The Movie Waffler Blu-Ray Review - BLACK CHRISTMAS (1974) | The Movie Waffler

Blu-Ray Review - BLACK CHRISTMAS (1974)

black christmas 1974 review
A killer terrorises a sorority over the holidays.







Review by Jason Abbey

Directed by: Bob Clark

Starring: Olivia Hussey, Keir Dullea, Margot Kidder, John Saxon, Marian Waldman, Art Hindle, Lynne Griffin

black christmas 1974 101 films

Bob Clark's Black Christmas is a film that has all the trappings of a Halloween knock off, but just happens to pre-date John Carpenter's seminal work by four years. It manages to include POV shots, a sorority house full of college age ladies and an unknowable killer in the form of Billy, whose modus operandi remains unclear right up to the ambiguous finale. The extras for this disc imply that Carpenter may have nabbed his title after Clark's plans for a Halloween based sequel fell through. Halloween may have been the slick, precision tooled scare fest that took the template and refined it to a diamond polish, but Black Christmas is an eight-track rough demo that still has much to recommend.

black christmas 1974

Black Christmas sets its stall out quite early when an unknown stalker breaks into a sorority house full of sassy students, none of whom behave in the manner of the final girl established by Carol Clover in her book Men, Women and Chainsaws. Even the house mother is a dyspeptic wise ass with a fondness for booze. A series of explicit deranged calls from someone called Billy seem to amuse more than unnerve the house, with Margot Kidder acting particularly street wise as Barb, giving it full Noo Yawk by way of Toronto. As expected in a template this film helped set, various members of the house are bumped off, but not in the order you would expect.

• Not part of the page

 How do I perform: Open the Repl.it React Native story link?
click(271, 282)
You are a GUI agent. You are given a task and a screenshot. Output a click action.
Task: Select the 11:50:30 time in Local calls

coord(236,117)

There is something more depressing than normal in Clark’s killer; he remains faceless throughout with just a very scary wide eye visible when seen. Billy's predilection for phone calls is something genuinely disturbing, a howl of inchoate sexual rage, like a masturbatory form of primal scream therapy. It gives the film a queasy psycho sexual energy that the puritanical Michael Myers does not have. The murders may be staged in a matter of fact way, but there is always the concern that once he has staged his grim tableaux, what will he do with the bodies after? It will leave you feeling as grim as the cold surroundings in which the film takes place.

black christmas 1974

Clark also seems more interested in his characters than most slasher movies. Playing it more as a whodunit, he draws out flaws and potential traumas in the girls that may unveil the killer in their midst. Barb is often an unlikeable character, brittle and hard with clear alcohol issues, but also set up as the lead female of the group. The male characters range from ineffective, be they boyfriend Chris (Art Hindle) or virginal first victim Clare (Lynne Griffin) or her milquetoast father who has come to pick her up. Even the ever-reliable John Saxon as the chief of police seems more interested in horse play than crime solving. Keir Dullea, only slightly less spaced out than he was for Kubrick, is the most plausible suspect mainly because he appears to be acting in a different movie.

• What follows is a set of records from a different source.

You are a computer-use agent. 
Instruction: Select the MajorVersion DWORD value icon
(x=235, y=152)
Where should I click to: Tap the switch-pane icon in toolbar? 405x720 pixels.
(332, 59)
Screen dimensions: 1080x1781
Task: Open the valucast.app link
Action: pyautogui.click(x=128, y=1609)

Like Wes Craven’s far grislier and depressing The Last House on the Left, there is a certain loss of nerve with the subject matter, Clark shoehorning comedic asides in a way that unbalances the carefully set tone established by the director. This is none-more evident than in the drunk house mother (Marian Waldman), a character that soon becomes wearing, resorting to the type of Lou Costello routine that has no place in this film. There are even a few police precinct knob gags that seem more in tune with Clark's later Porky films.

black christmas 1974

As a killer in the house movie it works best in the claustrophobic surrounds of the house, most particularly in the archaic methodology used to track where the calls are coming from; suspense only increasing when the most useless member of the police force is required to save the day. Restored here in grainy '70s splendour, Clark's film is tense and unnerving, with a denouement that is the equal of its more famous holiday cousin.

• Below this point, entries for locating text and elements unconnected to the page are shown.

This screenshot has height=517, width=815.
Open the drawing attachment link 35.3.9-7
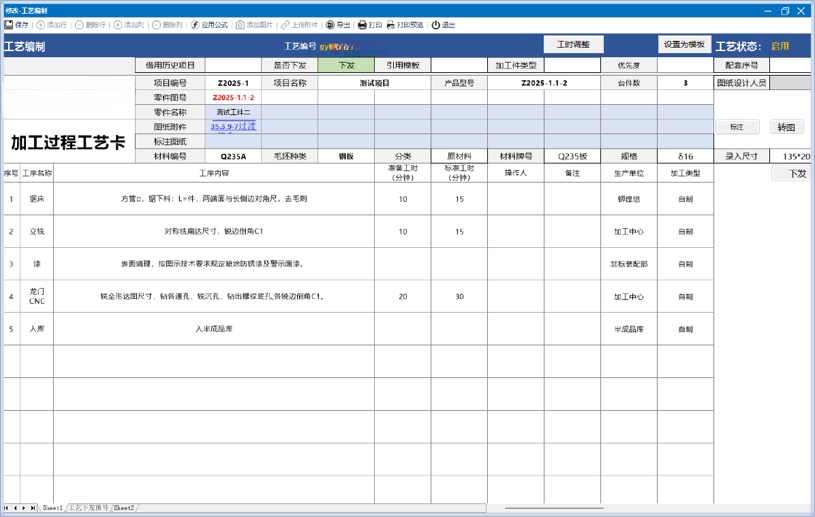click(x=233, y=127)
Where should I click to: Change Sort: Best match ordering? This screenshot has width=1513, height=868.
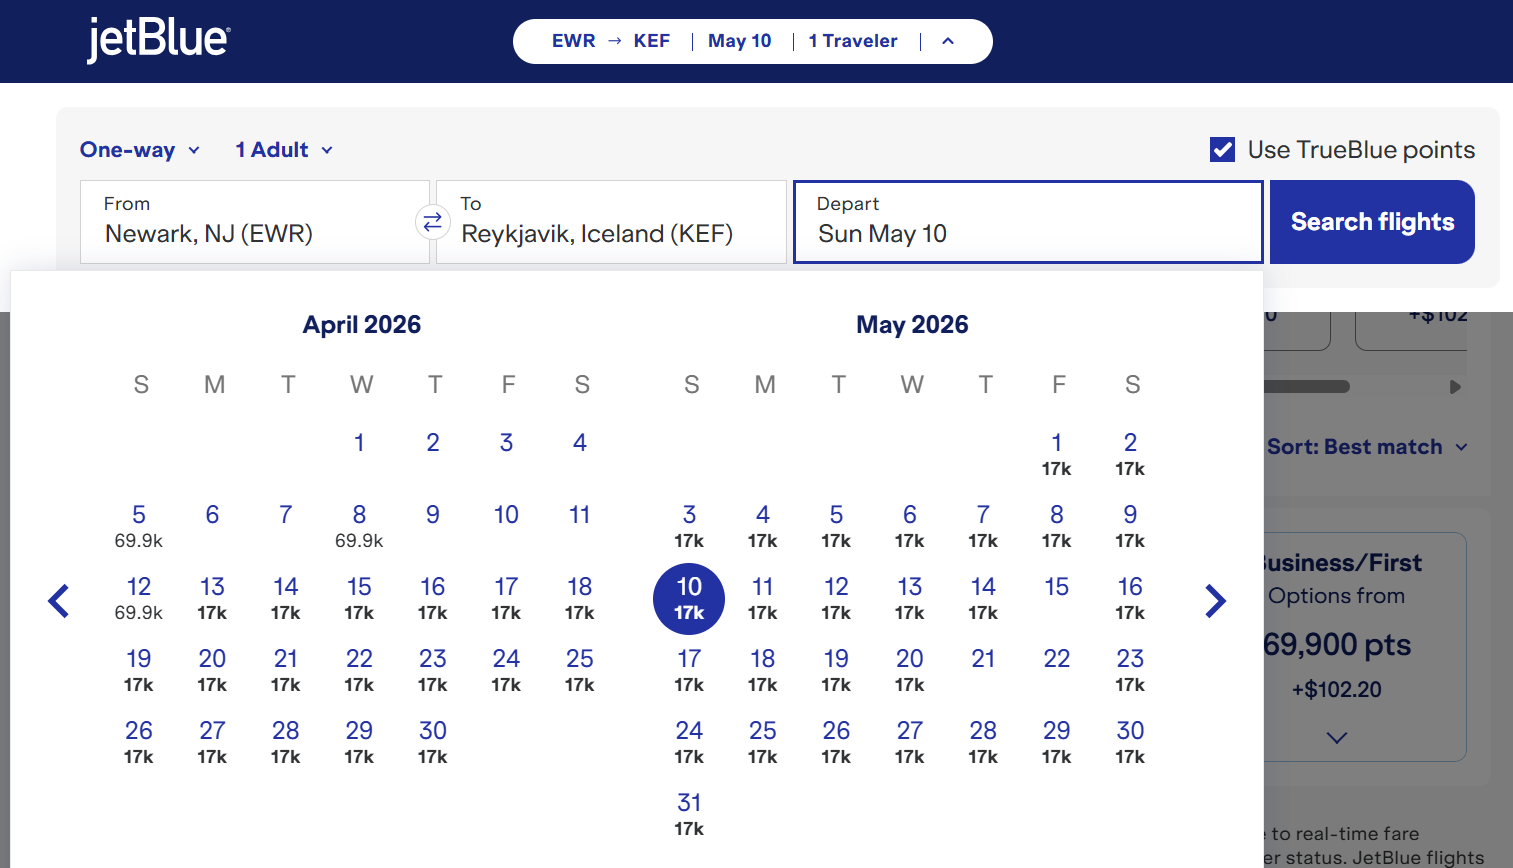1368,447
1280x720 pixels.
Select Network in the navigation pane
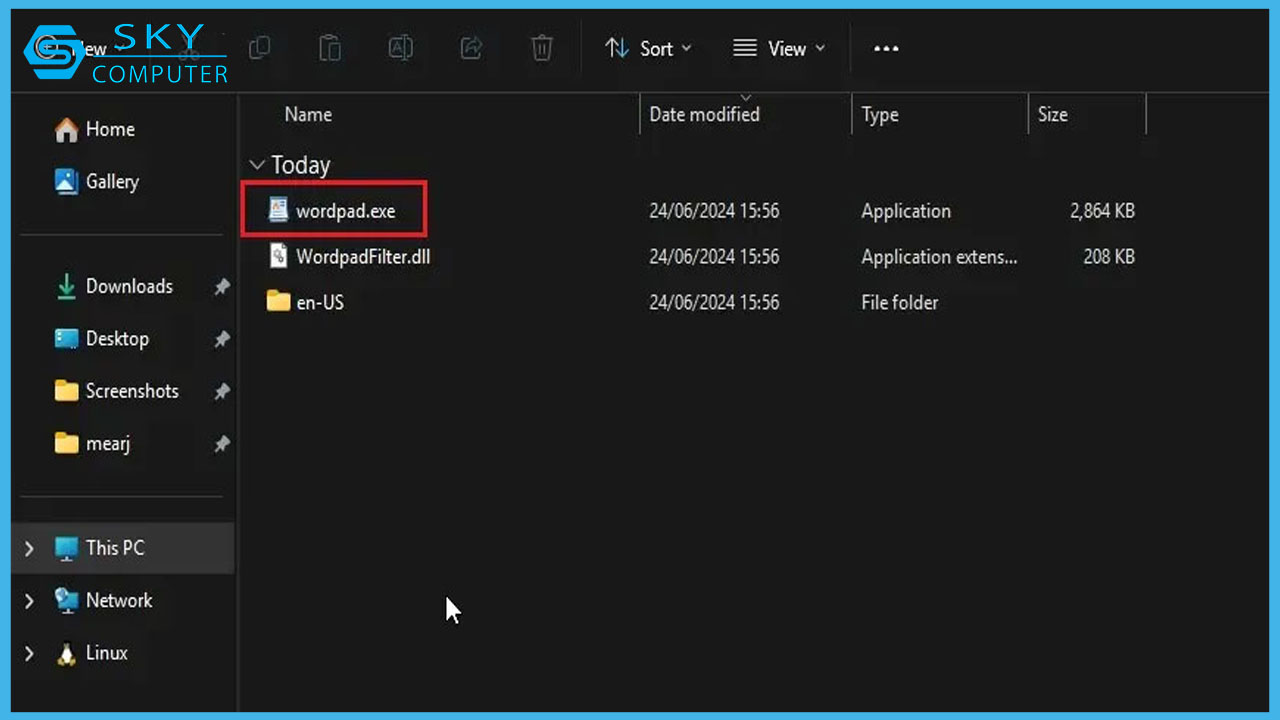[119, 600]
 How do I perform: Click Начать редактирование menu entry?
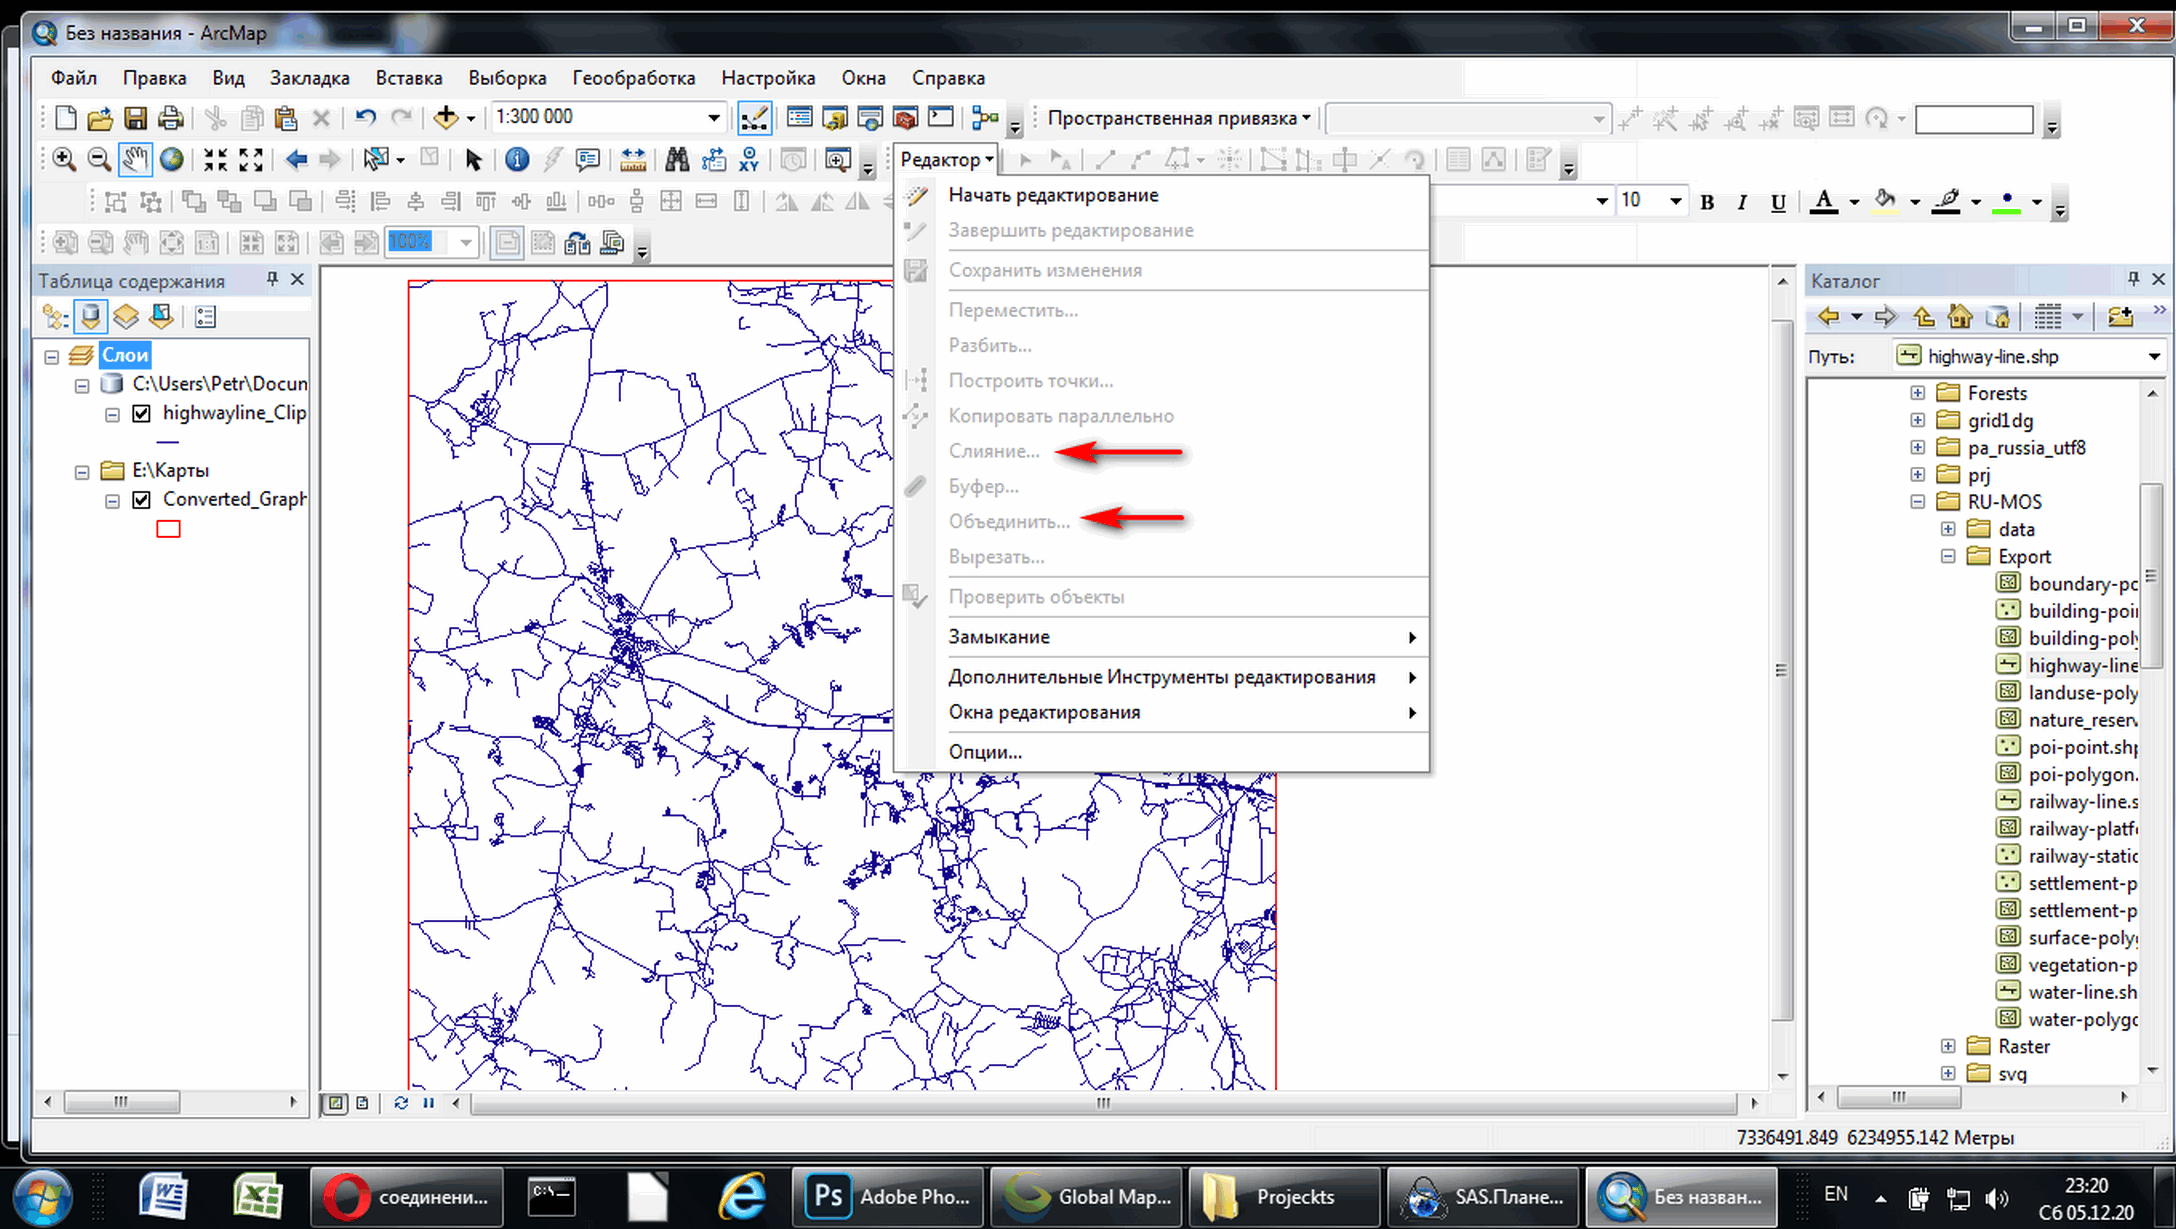coord(1053,195)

Pour some mulled wine, put on the Christmas lights and relax as Billy spews Christmas filth into your ears for a yule time treat only marginally less disturbing than a Cliff Richard Christmas album.
Extras:

A detailed set of cast and fan oriented extras, including interviews with Canadian genre star Art Hindle and actor/victim Lynne Griffin, who waxes lyrical about the late Bob Clark. Both also appear on a reunion panel from 2014 with the curiously ageless John Saxon. The meat here is an hour-long documentary with the surviving cast members and fans of the seminal work. You also get TV Spots and a trailer that posits the question “if this movie doesn’t make your skin crawl it’s on too tight”. A nifty package for a film long deserving of the high definition treatment.

Black Christmas is on dual format blu-ray/DVD now from 101 Films.